GIVEN REQUEST: Copy the following records word for word, keeping every line unchanged.

TASK INPUTS:
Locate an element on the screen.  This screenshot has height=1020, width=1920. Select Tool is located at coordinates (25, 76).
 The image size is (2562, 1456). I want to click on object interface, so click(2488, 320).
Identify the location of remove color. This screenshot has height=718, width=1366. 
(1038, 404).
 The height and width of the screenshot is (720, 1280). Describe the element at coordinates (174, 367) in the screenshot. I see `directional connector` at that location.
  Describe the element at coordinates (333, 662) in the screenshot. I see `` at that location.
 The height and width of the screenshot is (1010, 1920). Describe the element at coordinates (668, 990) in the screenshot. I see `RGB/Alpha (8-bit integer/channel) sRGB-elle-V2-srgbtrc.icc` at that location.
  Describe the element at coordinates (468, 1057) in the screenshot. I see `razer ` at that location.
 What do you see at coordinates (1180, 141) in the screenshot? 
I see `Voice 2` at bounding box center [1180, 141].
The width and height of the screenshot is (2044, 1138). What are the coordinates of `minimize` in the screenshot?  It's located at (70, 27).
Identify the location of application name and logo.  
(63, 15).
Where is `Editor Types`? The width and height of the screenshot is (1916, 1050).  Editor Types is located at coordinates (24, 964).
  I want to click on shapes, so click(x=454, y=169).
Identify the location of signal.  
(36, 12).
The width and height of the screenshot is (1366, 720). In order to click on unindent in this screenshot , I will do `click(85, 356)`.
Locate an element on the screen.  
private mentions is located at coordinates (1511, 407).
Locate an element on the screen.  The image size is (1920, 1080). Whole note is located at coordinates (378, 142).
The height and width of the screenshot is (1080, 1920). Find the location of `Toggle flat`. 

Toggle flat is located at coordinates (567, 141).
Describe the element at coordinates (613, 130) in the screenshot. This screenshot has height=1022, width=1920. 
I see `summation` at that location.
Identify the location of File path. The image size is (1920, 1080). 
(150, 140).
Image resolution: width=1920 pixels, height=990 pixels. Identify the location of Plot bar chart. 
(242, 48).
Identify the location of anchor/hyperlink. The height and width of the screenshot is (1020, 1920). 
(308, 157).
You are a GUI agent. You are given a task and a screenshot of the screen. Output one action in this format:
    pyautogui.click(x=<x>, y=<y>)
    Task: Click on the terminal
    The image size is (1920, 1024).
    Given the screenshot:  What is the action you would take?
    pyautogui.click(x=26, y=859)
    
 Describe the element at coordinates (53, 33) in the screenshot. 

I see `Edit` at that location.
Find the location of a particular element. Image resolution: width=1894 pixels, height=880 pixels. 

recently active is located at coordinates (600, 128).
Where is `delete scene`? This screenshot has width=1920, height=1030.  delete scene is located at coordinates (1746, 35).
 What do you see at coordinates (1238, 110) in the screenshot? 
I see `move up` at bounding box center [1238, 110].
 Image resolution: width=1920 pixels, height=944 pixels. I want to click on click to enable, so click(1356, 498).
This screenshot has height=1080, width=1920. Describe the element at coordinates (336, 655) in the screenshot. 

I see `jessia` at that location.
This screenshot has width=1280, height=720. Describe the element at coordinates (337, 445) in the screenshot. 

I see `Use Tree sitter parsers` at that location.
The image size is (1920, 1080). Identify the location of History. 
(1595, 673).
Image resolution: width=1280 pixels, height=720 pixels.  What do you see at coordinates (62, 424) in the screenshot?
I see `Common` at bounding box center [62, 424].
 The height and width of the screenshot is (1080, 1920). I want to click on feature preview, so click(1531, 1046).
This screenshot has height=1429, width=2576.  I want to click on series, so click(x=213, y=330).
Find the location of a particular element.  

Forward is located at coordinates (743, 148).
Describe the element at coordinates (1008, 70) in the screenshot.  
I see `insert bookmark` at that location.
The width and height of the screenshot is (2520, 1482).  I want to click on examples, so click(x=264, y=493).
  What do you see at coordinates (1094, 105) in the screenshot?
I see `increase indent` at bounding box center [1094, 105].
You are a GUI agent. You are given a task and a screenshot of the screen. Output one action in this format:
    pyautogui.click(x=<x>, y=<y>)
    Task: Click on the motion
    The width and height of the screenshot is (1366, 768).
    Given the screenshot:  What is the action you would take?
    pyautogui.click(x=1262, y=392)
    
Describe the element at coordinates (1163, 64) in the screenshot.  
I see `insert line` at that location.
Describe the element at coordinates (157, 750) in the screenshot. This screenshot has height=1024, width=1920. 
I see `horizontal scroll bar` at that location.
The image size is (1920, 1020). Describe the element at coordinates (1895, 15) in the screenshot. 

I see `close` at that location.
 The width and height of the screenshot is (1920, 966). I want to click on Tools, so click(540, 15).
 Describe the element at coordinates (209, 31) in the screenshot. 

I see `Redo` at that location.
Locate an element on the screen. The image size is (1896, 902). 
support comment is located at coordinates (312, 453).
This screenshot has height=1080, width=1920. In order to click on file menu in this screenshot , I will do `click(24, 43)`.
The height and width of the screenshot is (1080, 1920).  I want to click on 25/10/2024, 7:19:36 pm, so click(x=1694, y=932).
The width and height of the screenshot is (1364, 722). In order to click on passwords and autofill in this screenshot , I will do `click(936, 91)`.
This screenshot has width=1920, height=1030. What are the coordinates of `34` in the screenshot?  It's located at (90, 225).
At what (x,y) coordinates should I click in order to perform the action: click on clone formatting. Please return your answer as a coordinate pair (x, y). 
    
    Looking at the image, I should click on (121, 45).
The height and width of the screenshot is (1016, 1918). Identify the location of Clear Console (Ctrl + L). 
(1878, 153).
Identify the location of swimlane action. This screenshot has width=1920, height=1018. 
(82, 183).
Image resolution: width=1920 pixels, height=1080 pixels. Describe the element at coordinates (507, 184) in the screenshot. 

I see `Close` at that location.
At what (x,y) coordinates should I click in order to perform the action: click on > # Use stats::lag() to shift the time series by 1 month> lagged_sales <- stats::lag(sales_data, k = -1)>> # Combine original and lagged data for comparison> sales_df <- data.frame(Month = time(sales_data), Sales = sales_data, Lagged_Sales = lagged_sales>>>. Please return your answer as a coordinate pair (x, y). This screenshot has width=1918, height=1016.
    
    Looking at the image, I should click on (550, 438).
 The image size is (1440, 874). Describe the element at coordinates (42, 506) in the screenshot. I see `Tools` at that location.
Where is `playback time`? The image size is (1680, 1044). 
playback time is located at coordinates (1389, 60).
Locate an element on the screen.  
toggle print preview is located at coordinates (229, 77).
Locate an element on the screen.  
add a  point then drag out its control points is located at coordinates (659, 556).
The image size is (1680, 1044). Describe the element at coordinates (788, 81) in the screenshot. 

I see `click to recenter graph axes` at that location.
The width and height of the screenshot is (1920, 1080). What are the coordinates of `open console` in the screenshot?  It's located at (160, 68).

TASK SOLUTION:
Locate an element on the screen.  This screenshot has height=1020, width=1920. Select Tool is located at coordinates (25, 76).
 The image size is (2562, 1456). I want to click on object interface, so click(2488, 320).
Identify the location of remove color. This screenshot has height=718, width=1366. 
(1038, 404).
 The height and width of the screenshot is (720, 1280). Describe the element at coordinates (174, 367) in the screenshot. I see `directional connector` at that location.
  Describe the element at coordinates (333, 662) in the screenshot. I see `` at that location.
 The height and width of the screenshot is (1010, 1920). Describe the element at coordinates (668, 990) in the screenshot. I see `RGB/Alpha (8-bit integer/channel) sRGB-elle-V2-srgbtrc.icc` at that location.
  Describe the element at coordinates (468, 1057) in the screenshot. I see `razer ` at that location.
 What do you see at coordinates (1180, 141) in the screenshot? 
I see `Voice 2` at bounding box center [1180, 141].
The width and height of the screenshot is (2044, 1138). What are the coordinates of `minimize` in the screenshot?  It's located at (70, 27).
Identify the location of application name and logo.  
(63, 15).
Where is `Editor Types`? The width and height of the screenshot is (1916, 1050).  Editor Types is located at coordinates (24, 964).
  I want to click on shapes, so click(x=454, y=169).
Identify the location of signal.  
(36, 12).
The width and height of the screenshot is (1366, 720). In order to click on unindent in this screenshot , I will do `click(85, 356)`.
Locate an element on the screen.  
private mentions is located at coordinates (1511, 407).
Locate an element on the screen.  The image size is (1920, 1080). Whole note is located at coordinates (378, 142).
The height and width of the screenshot is (1080, 1920). Find the location of `Toggle flat`. 

Toggle flat is located at coordinates (567, 141).
Describe the element at coordinates (613, 130) in the screenshot. This screenshot has height=1022, width=1920. 
I see `summation` at that location.
Identify the location of File path. The image size is (1920, 1080). 
(150, 140).
Image resolution: width=1920 pixels, height=990 pixels. Identify the location of Plot bar chart. 
(242, 48).
Identify the location of anchor/hyperlink. The height and width of the screenshot is (1020, 1920). 
(308, 157).
You are a GUI agent. You are given a task and a screenshot of the screen. Output one action in this format:
    pyautogui.click(x=<x>, y=<y>)
    Task: Click on the terminal
    The image size is (1920, 1024).
    Given the screenshot:  What is the action you would take?
    pyautogui.click(x=26, y=859)
    
 Describe the element at coordinates (53, 33) in the screenshot. 

I see `Edit` at that location.
Find the location of a particular element. Image resolution: width=1894 pixels, height=880 pixels. 

recently active is located at coordinates (600, 128).
Where is `delete scene`? This screenshot has width=1920, height=1030.  delete scene is located at coordinates (1746, 35).
 What do you see at coordinates (1238, 110) in the screenshot? 
I see `move up` at bounding box center [1238, 110].
 Image resolution: width=1920 pixels, height=944 pixels. I want to click on click to enable, so click(1356, 498).
This screenshot has height=1080, width=1920. Describe the element at coordinates (336, 655) in the screenshot. 

I see `jessia` at that location.
This screenshot has width=1280, height=720. Describe the element at coordinates (337, 445) in the screenshot. 

I see `Use Tree sitter parsers` at that location.
The image size is (1920, 1080). Identify the location of History. 
(1595, 673).
Image resolution: width=1280 pixels, height=720 pixels.  What do you see at coordinates (62, 424) in the screenshot?
I see `Common` at bounding box center [62, 424].
 The height and width of the screenshot is (1080, 1920). I want to click on feature preview, so click(1531, 1046).
This screenshot has height=1429, width=2576.  I want to click on series, so click(x=213, y=330).
Find the location of a particular element.  

Forward is located at coordinates (743, 148).
Describe the element at coordinates (1008, 70) in the screenshot.  
I see `insert bookmark` at that location.
The width and height of the screenshot is (2520, 1482).  I want to click on examples, so click(x=264, y=493).
  What do you see at coordinates (1094, 105) in the screenshot?
I see `increase indent` at bounding box center [1094, 105].
You are a GUI agent. You are given a task and a screenshot of the screen. Output one action in this format:
    pyautogui.click(x=<x>, y=<y>)
    Task: Click on the motion
    The width and height of the screenshot is (1366, 768).
    Given the screenshot:  What is the action you would take?
    pyautogui.click(x=1262, y=392)
    
Describe the element at coordinates (1163, 64) in the screenshot.  
I see `insert line` at that location.
Describe the element at coordinates (157, 750) in the screenshot. This screenshot has height=1024, width=1920. 
I see `horizontal scroll bar` at that location.
The image size is (1920, 1020). Describe the element at coordinates (1895, 15) in the screenshot. 

I see `close` at that location.
 The width and height of the screenshot is (1920, 966). I want to click on Tools, so click(540, 15).
 Describe the element at coordinates (209, 31) in the screenshot. 

I see `Redo` at that location.
Locate an element on the screen. The image size is (1896, 902). 
support comment is located at coordinates (312, 453).
This screenshot has height=1080, width=1920. In order to click on file menu in this screenshot , I will do `click(24, 43)`.
The height and width of the screenshot is (1080, 1920).  I want to click on 25/10/2024, 7:19:36 pm, so click(x=1694, y=932).
The width and height of the screenshot is (1364, 722). In order to click on passwords and autofill in this screenshot , I will do `click(936, 91)`.
This screenshot has width=1920, height=1030. What are the coordinates of `34` in the screenshot?  It's located at (90, 225).
At what (x,y) coordinates should I click in order to perform the action: click on clone formatting. Please return your answer as a coordinate pair (x, y). 
    
    Looking at the image, I should click on (121, 45).
The height and width of the screenshot is (1016, 1918). Identify the location of Clear Console (Ctrl + L). 
(1878, 153).
Identify the location of swimlane action. This screenshot has width=1920, height=1018. 
(82, 183).
Image resolution: width=1920 pixels, height=1080 pixels. Describe the element at coordinates (507, 184) in the screenshot. 

I see `Close` at that location.
At what (x,y) coordinates should I click in order to perform the action: click on > # Use stats::lag() to shift the time series by 1 month> lagged_sales <- stats::lag(sales_data, k = -1)>> # Combine original and lagged data for comparison> sales_df <- data.frame(Month = time(sales_data), Sales = sales_data, Lagged_Sales = lagged_sales>>>. Please return your answer as a coordinate pair (x, y). This screenshot has width=1918, height=1016.
    
    Looking at the image, I should click on (550, 438).
 The image size is (1440, 874). Describe the element at coordinates (42, 506) in the screenshot. I see `Tools` at that location.
Where is `playback time`? The image size is (1680, 1044). 
playback time is located at coordinates (1389, 60).
Locate an element on the screen.  
toggle print preview is located at coordinates (229, 77).
Locate an element on the screen.  
add a  point then drag out its control points is located at coordinates (659, 556).
The image size is (1680, 1044). Describe the element at coordinates (788, 81) in the screenshot. 

I see `click to recenter graph axes` at that location.
The width and height of the screenshot is (1920, 1080). What are the coordinates of `open console` in the screenshot?  It's located at (160, 68).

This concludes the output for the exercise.